The OECD has issued a damning verdict on education policies that promote competition between schools. Its latest PISA in Focus brief
says bluntly that the PISA international test data shows that more competition has failed to improve student results and has increased social segregation between schools.
Across countries and economies, performance is unrelated to whether or not schools have to compete for students.
Competition among schools is related to greater socio-economic segregation among students.
Increasing choice and competition has been the dominant education policy in many countries since the 1980s. In Australia, it has had bi-partisan support at both federal and state levels for the past 20 years. Increasing competition was the centrepiece of the education policies of the Howard, Rudd and Gillard governments. It is being extended under the Abbott Government’s support for more independent public schools.
The theory behind increasing choice and competition between schools is that it creates incentives for schools to raise the quality of the education. It is believed that the threat of losing enrolments and, therefore, funding will force under-performing schools to improve their results.
But, the theory has not worked in practice. As the PISA in Focus reports:
The latest PISA results show that, on average across countries, school competition is not related to better mathematics performance among students. In systems where almost all 15-year-olds attend schools that compete for enrolment, average performance is similar to that in systems where school competition is the exception. Within school systems, there is no performance difference between schools that compete with other schools for students and those that do not, after taking into account students’ socio‑economic status.
The analysis also shows that social diversity among students is greater in school systems where schools do not compete for students than in systems with more competition.
The OECD finding is particularly damning for Australia. Bi-partisan support for more competition between schools has created one of the most highly competitive education systems in the world. Of the 64 countries and cities participating in the PISA tests, only Hong Kong and Singapore have higher levels of competition between schools than Australia.
The latest PISA data show that 89 per cent of students in Australia were in schools where the principal reported that their school was competing with two or more schools. In Hong Kong it was 94 per cent and in Singapore 93 per cent.
Despite this high level of competition, Australia’s PISA results have declined over the past decade. Reading and mathematics scores fell between 2003 and 2012 by 13 and 19 points respectively, the latter decline equivalent to about half a year’s learning.

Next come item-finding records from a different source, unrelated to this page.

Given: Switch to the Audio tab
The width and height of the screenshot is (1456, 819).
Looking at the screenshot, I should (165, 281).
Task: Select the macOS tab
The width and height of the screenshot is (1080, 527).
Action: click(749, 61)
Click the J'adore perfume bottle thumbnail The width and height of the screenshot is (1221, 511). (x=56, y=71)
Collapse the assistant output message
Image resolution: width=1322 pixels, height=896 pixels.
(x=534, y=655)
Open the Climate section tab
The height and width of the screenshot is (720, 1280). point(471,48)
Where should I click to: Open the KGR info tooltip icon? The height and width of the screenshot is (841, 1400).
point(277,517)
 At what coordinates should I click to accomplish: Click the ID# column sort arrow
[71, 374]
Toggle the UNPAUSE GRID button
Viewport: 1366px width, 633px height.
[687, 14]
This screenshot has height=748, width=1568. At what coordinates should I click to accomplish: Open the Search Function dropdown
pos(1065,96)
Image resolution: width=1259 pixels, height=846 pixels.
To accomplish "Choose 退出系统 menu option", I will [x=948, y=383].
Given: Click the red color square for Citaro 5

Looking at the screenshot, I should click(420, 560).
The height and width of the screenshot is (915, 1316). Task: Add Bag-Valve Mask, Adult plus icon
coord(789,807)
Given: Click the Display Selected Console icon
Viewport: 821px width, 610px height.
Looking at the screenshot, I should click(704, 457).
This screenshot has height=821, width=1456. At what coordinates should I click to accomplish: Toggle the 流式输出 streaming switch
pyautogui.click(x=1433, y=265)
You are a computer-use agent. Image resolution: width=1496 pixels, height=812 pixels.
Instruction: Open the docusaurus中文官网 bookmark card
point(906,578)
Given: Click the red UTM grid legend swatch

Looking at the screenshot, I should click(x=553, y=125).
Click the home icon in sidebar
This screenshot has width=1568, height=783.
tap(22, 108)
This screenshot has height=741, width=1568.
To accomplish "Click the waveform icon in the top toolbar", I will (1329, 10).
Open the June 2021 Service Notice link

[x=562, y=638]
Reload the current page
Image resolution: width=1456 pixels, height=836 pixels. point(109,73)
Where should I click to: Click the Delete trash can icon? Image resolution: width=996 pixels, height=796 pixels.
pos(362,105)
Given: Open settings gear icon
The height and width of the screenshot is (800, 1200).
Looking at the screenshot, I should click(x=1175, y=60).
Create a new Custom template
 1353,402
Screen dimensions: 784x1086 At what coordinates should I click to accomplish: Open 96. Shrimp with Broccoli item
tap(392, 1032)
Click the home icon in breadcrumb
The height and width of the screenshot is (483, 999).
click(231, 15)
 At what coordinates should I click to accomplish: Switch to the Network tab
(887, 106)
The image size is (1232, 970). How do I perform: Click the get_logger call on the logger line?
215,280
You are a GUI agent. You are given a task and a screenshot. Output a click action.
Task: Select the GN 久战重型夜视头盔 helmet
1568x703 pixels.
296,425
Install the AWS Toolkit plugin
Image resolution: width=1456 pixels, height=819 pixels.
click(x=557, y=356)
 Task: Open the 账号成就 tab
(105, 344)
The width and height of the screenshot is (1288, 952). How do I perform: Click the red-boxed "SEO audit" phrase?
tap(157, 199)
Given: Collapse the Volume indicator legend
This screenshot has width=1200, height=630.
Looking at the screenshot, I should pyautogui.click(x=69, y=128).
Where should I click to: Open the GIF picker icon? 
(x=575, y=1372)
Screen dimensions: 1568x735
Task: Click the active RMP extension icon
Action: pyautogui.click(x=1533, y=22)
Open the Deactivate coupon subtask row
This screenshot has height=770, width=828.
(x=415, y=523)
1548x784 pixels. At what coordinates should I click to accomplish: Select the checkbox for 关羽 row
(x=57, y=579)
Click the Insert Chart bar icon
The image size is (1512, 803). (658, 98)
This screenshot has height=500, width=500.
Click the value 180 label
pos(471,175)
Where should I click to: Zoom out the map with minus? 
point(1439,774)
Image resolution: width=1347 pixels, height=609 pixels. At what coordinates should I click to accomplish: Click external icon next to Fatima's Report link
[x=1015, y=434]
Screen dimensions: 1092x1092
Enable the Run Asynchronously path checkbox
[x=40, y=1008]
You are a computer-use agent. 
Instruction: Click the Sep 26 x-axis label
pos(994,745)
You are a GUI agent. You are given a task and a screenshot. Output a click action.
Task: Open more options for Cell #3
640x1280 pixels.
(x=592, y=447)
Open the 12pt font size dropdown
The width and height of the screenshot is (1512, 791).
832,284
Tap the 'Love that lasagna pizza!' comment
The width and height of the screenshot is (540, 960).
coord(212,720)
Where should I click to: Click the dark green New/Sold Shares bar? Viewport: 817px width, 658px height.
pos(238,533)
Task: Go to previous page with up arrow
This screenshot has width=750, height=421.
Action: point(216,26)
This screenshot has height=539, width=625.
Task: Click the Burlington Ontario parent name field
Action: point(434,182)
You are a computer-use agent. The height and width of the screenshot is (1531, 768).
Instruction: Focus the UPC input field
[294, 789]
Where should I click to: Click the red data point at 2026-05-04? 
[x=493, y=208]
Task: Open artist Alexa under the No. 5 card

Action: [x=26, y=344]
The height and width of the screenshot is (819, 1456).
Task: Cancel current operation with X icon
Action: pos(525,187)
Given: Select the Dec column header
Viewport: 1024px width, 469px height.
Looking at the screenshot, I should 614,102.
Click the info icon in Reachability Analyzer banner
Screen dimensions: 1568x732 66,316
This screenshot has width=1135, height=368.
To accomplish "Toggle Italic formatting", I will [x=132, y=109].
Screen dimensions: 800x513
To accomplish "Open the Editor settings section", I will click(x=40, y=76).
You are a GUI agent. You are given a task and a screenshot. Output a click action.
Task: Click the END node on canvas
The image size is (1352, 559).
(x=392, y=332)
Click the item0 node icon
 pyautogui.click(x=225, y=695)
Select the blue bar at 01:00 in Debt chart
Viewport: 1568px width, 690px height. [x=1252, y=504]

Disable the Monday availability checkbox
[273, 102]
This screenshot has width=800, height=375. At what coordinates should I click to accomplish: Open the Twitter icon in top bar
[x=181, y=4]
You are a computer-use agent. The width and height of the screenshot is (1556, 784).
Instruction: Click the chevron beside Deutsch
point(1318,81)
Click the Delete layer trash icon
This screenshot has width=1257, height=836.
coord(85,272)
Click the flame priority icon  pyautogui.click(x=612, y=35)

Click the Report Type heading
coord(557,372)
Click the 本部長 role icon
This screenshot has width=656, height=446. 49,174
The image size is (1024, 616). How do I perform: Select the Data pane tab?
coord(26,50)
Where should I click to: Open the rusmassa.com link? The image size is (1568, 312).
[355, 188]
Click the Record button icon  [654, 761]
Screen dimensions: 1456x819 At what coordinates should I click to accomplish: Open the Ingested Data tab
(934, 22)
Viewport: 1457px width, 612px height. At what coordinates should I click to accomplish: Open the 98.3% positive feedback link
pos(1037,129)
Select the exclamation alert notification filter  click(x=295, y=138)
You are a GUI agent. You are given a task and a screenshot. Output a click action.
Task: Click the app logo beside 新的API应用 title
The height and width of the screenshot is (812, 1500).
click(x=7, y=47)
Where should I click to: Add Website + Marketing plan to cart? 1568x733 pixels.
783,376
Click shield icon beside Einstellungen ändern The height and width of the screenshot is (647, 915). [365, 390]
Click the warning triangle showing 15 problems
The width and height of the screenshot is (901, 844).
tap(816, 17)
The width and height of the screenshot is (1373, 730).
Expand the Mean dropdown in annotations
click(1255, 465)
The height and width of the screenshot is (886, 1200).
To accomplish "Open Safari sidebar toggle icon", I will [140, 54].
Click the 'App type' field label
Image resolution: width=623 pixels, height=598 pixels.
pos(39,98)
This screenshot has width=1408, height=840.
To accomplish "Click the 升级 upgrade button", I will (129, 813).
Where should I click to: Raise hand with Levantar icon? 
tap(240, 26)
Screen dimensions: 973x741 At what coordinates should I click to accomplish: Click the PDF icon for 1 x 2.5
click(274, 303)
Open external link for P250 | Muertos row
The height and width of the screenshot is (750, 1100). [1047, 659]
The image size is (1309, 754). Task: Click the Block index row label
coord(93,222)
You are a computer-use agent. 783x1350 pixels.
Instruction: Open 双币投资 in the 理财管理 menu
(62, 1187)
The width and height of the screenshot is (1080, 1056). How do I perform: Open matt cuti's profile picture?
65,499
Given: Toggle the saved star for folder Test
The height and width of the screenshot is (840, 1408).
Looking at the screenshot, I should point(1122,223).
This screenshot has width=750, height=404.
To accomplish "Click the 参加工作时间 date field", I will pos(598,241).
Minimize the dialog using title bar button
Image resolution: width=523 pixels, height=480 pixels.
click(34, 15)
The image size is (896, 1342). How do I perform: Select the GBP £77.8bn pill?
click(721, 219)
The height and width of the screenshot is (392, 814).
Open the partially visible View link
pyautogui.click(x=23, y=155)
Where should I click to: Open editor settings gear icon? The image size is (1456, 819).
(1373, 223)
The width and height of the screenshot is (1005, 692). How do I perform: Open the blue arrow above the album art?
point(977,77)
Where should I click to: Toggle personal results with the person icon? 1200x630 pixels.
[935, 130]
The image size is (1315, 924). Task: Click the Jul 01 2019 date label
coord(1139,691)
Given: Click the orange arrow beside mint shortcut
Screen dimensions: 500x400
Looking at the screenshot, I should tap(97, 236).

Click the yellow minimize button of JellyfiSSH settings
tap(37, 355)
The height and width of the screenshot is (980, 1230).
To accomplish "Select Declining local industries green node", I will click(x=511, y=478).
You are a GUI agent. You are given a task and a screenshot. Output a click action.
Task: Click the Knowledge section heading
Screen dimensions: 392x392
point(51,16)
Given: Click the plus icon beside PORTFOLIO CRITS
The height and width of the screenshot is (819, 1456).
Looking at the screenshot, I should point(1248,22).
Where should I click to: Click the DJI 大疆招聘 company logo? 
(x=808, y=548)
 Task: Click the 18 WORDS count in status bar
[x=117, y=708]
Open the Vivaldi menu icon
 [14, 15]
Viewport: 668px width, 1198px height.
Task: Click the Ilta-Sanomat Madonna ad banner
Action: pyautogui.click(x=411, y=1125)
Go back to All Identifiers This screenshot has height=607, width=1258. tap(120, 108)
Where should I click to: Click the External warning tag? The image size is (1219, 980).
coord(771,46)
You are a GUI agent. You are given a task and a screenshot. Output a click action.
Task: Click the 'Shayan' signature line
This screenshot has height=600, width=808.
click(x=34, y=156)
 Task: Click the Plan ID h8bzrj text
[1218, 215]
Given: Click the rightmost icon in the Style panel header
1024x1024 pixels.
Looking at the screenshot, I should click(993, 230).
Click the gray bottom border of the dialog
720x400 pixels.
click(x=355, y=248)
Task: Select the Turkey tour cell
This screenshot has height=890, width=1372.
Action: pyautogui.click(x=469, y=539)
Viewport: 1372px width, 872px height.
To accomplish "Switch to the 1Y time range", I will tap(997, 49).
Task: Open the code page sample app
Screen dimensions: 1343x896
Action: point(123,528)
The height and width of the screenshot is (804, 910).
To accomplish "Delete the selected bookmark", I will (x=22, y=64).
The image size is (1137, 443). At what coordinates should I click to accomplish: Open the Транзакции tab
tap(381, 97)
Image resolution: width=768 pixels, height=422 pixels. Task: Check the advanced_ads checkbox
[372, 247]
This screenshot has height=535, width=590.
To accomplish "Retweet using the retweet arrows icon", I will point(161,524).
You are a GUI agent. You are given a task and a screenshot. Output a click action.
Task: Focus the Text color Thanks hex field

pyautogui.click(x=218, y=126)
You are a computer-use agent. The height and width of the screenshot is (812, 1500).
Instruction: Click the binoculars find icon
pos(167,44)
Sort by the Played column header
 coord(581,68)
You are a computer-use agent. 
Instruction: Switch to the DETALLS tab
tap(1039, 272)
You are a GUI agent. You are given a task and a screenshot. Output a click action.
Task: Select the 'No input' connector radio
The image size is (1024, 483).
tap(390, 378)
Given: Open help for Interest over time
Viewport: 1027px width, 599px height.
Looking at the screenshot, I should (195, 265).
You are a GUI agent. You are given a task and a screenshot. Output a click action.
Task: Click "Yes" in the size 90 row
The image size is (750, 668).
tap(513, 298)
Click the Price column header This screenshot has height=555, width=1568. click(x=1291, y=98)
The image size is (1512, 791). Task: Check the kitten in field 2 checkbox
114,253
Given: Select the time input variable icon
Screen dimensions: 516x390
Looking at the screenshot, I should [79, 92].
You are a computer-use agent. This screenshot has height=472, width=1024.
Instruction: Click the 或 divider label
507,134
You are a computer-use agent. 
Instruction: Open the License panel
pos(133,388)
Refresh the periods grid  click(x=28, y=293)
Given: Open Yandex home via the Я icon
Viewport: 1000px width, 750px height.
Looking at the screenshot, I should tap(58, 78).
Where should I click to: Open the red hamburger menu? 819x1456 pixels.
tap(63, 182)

While private school enrolments in Australia have increased under choice policies, a Melbourne University study published in the journal Economics of Education Review last year shows that the national decline in performance was largely due to falling results in private schools, with falls in both Independent and Catholic schools. It said “the falls in school performance were more apparent in private schools than in the government-run school systems in Australia”. Another study published in the same journal found that Catholic school performance has declined in comparison to government schools.
Private school performance declined despite receiving much larger government funding increases than government schools. Government funding per student in private schools adjusted for inflation increased 26 per cent between 1998-99 and 2011-12 compared to 16 per cent for government schools.
Government policies to create more competition between school sectors in Australia, then, have completely backfired. Australia now has one of the largest private school sectors in the world, but its school performance is declining.
Choice and competition policies have also increased social segregation between students. The social composition of government and private schools has changed dramatically over the past 25 years, especially at the secondary level. Students from low income families have increased as a proportion of total government school enrolments while the proportion from high income families has decreased. In contrast, private schools have increased the proportion of their enrolments from high income families and decreased the proportion from low income families.
Government schools have almost twice as many students from low income families as they have from high income families, while Independent private schools have twice as many students from high income families as they have from low income families. Census figures compiled by researcher Barbara Preston show that low income students comprise 42 per cent of all government school enrolments compared to 26 per cent of Catholic school enrolments and 23 per cent of Independent school enrolments. In contrast, high income students comprise 21 per cent of government school enrolments, 34 per cent of Catholic enrolments and 46 per cent of Independent school enrolments.
The failure of market-based policies demands an overhaul of Australian education policy. Resources should be directed to where they are most needed – reducing disadvantage in education rather than supporting privilege. This requires that the Gonski funding plan be fully implemented.
Policy change should also promote greater collaboration between schools. Competition between schools restricts the spread best practice teaching and learning as successful schools want to retain their advantages over competitors. Collaboration between schools offers much better prospects for improving results than more competition as advocated by the Federal Government and the Opposition.